● **EXERCISE INSTRUCTIONS**
Go through the entries below and count the lines where "cell" occurs. Give nothing but that number.

● **DATASET RECORDS**
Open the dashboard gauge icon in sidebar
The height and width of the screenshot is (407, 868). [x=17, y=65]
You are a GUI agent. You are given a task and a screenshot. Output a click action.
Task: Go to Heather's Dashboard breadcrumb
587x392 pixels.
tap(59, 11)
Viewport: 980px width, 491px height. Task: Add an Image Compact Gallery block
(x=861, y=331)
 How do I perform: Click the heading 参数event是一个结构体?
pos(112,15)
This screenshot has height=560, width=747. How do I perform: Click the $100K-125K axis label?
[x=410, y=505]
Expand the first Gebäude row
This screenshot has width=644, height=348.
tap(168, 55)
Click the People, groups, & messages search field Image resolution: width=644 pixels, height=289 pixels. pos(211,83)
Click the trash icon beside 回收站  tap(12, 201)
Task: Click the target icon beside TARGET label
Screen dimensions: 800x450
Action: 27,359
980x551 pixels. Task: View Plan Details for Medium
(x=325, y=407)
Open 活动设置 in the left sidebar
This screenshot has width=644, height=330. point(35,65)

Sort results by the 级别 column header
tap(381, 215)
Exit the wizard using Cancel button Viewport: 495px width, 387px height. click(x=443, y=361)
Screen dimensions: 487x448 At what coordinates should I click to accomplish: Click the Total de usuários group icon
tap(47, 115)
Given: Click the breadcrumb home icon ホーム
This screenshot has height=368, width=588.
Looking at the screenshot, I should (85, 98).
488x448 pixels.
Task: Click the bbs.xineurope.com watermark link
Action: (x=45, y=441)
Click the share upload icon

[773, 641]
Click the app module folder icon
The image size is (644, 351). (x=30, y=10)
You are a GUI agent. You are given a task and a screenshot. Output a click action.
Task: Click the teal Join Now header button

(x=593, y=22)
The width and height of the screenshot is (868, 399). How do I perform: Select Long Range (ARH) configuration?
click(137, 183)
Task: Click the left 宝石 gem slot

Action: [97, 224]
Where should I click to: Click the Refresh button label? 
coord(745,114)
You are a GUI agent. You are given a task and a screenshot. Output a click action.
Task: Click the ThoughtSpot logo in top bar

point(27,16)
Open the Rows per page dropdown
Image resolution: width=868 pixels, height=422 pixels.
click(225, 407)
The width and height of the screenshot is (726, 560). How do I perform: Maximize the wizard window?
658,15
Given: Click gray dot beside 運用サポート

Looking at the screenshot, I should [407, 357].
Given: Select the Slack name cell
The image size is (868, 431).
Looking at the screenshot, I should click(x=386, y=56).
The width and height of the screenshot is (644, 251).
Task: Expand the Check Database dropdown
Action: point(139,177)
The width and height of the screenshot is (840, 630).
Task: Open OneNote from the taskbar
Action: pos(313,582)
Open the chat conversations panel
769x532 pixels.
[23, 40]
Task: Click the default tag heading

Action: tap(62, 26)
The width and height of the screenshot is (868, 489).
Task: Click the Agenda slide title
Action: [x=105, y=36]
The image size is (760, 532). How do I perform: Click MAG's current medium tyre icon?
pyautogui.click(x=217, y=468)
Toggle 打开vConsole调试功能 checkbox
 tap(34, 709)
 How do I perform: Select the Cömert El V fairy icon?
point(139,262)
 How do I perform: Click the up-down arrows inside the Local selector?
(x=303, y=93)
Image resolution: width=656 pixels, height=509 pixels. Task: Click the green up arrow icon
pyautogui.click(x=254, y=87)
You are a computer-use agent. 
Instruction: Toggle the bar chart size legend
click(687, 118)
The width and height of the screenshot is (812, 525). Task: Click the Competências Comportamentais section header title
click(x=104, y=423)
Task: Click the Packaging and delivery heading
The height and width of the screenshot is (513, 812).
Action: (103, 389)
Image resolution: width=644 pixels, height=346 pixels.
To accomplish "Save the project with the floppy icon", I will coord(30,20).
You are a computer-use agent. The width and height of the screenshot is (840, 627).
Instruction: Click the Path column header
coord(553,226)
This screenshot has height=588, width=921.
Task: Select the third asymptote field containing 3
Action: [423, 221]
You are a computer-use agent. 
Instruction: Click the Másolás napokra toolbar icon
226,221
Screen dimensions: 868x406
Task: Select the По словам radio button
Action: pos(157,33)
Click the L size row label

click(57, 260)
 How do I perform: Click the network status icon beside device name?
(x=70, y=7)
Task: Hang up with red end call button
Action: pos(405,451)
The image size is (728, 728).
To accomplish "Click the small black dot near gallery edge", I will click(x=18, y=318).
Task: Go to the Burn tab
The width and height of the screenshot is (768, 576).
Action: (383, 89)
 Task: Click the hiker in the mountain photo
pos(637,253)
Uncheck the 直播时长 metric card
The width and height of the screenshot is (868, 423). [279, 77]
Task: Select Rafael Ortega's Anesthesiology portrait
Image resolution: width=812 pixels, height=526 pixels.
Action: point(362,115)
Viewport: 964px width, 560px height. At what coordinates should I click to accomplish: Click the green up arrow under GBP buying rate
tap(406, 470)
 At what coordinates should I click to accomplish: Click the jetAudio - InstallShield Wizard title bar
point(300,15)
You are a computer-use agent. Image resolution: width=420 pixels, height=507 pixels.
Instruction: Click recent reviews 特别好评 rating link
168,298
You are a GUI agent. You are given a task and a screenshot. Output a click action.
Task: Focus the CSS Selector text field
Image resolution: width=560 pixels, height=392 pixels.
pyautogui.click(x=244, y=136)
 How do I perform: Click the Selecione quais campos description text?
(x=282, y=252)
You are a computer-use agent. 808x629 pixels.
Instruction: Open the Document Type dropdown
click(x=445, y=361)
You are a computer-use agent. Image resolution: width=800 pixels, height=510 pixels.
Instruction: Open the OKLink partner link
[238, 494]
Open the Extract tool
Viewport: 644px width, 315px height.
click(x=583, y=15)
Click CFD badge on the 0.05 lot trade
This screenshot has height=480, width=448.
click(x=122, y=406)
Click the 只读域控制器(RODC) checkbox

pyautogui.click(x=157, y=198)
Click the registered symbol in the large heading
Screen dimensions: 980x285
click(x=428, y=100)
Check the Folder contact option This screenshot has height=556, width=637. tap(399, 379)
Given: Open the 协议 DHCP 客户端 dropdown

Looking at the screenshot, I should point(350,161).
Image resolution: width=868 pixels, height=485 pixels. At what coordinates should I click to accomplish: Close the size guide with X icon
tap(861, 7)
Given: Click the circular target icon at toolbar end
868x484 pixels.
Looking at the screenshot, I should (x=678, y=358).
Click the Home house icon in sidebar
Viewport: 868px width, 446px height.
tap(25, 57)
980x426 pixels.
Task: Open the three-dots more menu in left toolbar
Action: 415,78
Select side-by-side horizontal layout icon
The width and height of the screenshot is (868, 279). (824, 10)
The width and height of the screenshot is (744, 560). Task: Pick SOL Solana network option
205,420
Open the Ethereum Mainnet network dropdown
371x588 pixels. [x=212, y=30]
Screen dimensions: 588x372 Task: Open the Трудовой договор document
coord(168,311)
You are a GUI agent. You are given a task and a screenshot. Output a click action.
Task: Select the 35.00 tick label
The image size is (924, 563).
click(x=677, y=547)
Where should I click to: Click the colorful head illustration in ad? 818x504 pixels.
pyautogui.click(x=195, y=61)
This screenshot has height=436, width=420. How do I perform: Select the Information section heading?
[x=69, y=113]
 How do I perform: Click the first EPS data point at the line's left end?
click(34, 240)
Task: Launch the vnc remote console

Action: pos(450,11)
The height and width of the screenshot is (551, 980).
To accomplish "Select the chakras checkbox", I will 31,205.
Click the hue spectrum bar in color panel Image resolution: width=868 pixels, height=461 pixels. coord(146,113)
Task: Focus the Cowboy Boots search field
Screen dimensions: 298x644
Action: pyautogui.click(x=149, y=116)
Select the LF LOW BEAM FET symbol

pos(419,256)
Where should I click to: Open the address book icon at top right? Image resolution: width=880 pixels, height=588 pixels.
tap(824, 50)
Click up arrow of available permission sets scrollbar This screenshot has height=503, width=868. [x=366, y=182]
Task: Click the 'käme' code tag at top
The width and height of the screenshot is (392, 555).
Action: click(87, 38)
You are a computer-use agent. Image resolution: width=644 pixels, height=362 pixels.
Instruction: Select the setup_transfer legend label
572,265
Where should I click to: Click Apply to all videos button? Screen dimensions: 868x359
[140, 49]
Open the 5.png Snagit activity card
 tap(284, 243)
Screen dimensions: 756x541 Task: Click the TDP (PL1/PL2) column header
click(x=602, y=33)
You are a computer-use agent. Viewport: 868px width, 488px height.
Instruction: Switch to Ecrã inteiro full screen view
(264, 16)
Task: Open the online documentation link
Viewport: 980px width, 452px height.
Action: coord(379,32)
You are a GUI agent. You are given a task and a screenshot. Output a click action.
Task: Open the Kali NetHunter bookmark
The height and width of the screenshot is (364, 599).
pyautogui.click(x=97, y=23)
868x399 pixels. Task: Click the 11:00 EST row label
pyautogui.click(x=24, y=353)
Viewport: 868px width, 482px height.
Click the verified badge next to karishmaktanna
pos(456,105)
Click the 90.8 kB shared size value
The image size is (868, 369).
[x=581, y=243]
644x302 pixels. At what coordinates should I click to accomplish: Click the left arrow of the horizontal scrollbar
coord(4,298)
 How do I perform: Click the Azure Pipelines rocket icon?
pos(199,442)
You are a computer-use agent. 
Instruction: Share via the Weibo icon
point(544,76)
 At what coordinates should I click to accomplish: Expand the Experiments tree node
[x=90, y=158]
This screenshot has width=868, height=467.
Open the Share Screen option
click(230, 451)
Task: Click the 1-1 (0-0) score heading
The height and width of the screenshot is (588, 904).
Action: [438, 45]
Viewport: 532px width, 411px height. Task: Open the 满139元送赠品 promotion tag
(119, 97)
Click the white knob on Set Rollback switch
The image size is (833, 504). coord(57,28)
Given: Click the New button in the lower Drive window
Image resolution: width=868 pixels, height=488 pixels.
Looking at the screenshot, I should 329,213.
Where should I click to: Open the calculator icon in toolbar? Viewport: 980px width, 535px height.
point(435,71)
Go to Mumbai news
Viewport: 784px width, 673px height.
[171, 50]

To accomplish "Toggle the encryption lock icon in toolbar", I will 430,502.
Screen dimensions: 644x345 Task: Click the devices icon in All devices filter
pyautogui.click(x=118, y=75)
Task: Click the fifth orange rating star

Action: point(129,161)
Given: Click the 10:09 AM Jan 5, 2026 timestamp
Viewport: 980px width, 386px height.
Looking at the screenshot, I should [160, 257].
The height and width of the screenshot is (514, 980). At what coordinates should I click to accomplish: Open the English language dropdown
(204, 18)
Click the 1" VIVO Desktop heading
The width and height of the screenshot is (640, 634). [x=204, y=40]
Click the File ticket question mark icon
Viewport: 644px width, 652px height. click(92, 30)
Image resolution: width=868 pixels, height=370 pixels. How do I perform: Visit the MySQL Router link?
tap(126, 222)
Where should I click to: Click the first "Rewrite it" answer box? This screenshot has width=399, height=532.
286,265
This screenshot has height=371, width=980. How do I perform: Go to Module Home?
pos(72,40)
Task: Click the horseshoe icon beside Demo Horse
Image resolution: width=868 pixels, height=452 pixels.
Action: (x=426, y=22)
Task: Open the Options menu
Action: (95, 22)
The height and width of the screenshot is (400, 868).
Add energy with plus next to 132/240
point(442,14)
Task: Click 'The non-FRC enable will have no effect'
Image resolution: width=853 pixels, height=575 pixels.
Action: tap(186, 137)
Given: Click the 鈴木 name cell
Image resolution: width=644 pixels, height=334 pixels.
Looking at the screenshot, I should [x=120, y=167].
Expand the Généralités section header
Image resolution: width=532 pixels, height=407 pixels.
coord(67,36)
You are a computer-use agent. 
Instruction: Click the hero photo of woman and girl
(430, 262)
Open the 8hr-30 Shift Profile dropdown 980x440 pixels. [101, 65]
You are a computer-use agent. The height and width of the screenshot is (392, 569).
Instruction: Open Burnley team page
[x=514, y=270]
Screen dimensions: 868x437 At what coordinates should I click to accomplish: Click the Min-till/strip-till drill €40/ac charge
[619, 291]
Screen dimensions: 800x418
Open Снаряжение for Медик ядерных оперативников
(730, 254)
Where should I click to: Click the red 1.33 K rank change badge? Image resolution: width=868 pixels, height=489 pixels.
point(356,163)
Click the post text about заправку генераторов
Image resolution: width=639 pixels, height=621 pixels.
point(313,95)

● **SOLVED EXERCISE**
2